Task requirements - Can the data below be set down again exactly, line for line?
*** Block opens ***
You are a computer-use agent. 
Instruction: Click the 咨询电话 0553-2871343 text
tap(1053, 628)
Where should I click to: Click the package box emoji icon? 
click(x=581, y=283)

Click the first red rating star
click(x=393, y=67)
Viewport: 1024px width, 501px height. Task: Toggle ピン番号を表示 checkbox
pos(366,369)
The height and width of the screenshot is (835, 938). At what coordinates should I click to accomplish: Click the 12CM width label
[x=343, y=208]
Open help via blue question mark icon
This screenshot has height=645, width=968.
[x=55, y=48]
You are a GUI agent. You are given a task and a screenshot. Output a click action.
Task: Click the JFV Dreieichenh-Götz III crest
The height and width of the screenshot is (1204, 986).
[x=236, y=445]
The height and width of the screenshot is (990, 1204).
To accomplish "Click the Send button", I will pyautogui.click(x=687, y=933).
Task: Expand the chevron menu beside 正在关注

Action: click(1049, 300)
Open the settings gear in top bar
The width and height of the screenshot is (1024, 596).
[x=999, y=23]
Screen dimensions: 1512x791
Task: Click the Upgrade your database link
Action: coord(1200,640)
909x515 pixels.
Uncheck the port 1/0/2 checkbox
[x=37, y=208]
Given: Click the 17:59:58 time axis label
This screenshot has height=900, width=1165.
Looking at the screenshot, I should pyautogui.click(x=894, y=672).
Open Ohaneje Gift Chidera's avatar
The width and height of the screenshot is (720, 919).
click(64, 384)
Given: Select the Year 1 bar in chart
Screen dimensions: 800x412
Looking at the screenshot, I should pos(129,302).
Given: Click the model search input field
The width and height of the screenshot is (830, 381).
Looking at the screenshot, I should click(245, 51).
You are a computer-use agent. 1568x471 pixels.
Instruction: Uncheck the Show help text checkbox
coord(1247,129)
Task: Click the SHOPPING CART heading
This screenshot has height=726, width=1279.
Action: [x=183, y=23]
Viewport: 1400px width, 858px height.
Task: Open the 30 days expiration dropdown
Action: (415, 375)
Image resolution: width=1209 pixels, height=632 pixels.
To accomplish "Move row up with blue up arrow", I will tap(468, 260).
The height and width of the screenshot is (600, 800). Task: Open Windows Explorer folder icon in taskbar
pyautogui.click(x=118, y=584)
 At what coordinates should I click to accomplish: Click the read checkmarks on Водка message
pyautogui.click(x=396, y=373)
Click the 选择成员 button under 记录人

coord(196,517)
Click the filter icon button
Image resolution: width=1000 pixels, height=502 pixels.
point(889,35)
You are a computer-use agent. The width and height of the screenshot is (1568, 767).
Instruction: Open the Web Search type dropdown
*** Block closes ***
Exercise solution -
You are a computer-use agent. 
Instruction: Click the 咨询电话 0553-2871343 text
tap(1053, 628)
Where should I click to: Click the package box emoji icon? 
click(x=581, y=283)

Click the first red rating star
click(x=393, y=67)
Viewport: 1024px width, 501px height. Task: Toggle ピン番号を表示 checkbox
pos(366,369)
The height and width of the screenshot is (835, 938). At what coordinates should I click to accomplish: Click the 12CM width label
[x=343, y=208]
Open help via blue question mark icon
This screenshot has height=645, width=968.
[x=55, y=48]
You are a GUI agent. You are given a task and a screenshot. Output a click action.
Task: Click the JFV Dreieichenh-Götz III crest
The height and width of the screenshot is (1204, 986).
[x=236, y=445]
The height and width of the screenshot is (990, 1204).
To accomplish "Click the Send button", I will pyautogui.click(x=687, y=933).
Task: Expand the chevron menu beside 正在关注

Action: click(1049, 300)
Open the settings gear in top bar
The width and height of the screenshot is (1024, 596).
[x=999, y=23]
Screen dimensions: 1512x791
Task: Click the Upgrade your database link
Action: coord(1200,640)
909x515 pixels.
Uncheck the port 1/0/2 checkbox
[x=37, y=208]
Given: Click the 17:59:58 time axis label
This screenshot has height=900, width=1165.
Looking at the screenshot, I should pyautogui.click(x=894, y=672).
Open Ohaneje Gift Chidera's avatar
The width and height of the screenshot is (720, 919).
click(64, 384)
Given: Select the Year 1 bar in chart
Screen dimensions: 800x412
Looking at the screenshot, I should pos(129,302).
Given: Click the model search input field
The width and height of the screenshot is (830, 381).
Looking at the screenshot, I should click(245, 51).
You are a computer-use agent. 1568x471 pixels.
Instruction: Uncheck the Show help text checkbox
coord(1247,129)
Task: Click the SHOPPING CART heading
This screenshot has height=726, width=1279.
Action: [x=183, y=23]
Viewport: 1400px width, 858px height.
Task: Open the 30 days expiration dropdown
Action: (415, 375)
Image resolution: width=1209 pixels, height=632 pixels.
To accomplish "Move row up with blue up arrow", I will tap(468, 260).
The height and width of the screenshot is (600, 800). Task: Open Windows Explorer folder icon in taskbar
pyautogui.click(x=118, y=584)
 At what coordinates should I click to accomplish: Click the read checkmarks on Водка message
pyautogui.click(x=396, y=373)
Click the 选择成员 button under 记录人

coord(196,517)
Click the filter icon button
Image resolution: width=1000 pixels, height=502 pixels.
point(889,35)
You are a computer-use agent. The width and height of the screenshot is (1568, 767).
Instruction: Open the Web Search type dropdown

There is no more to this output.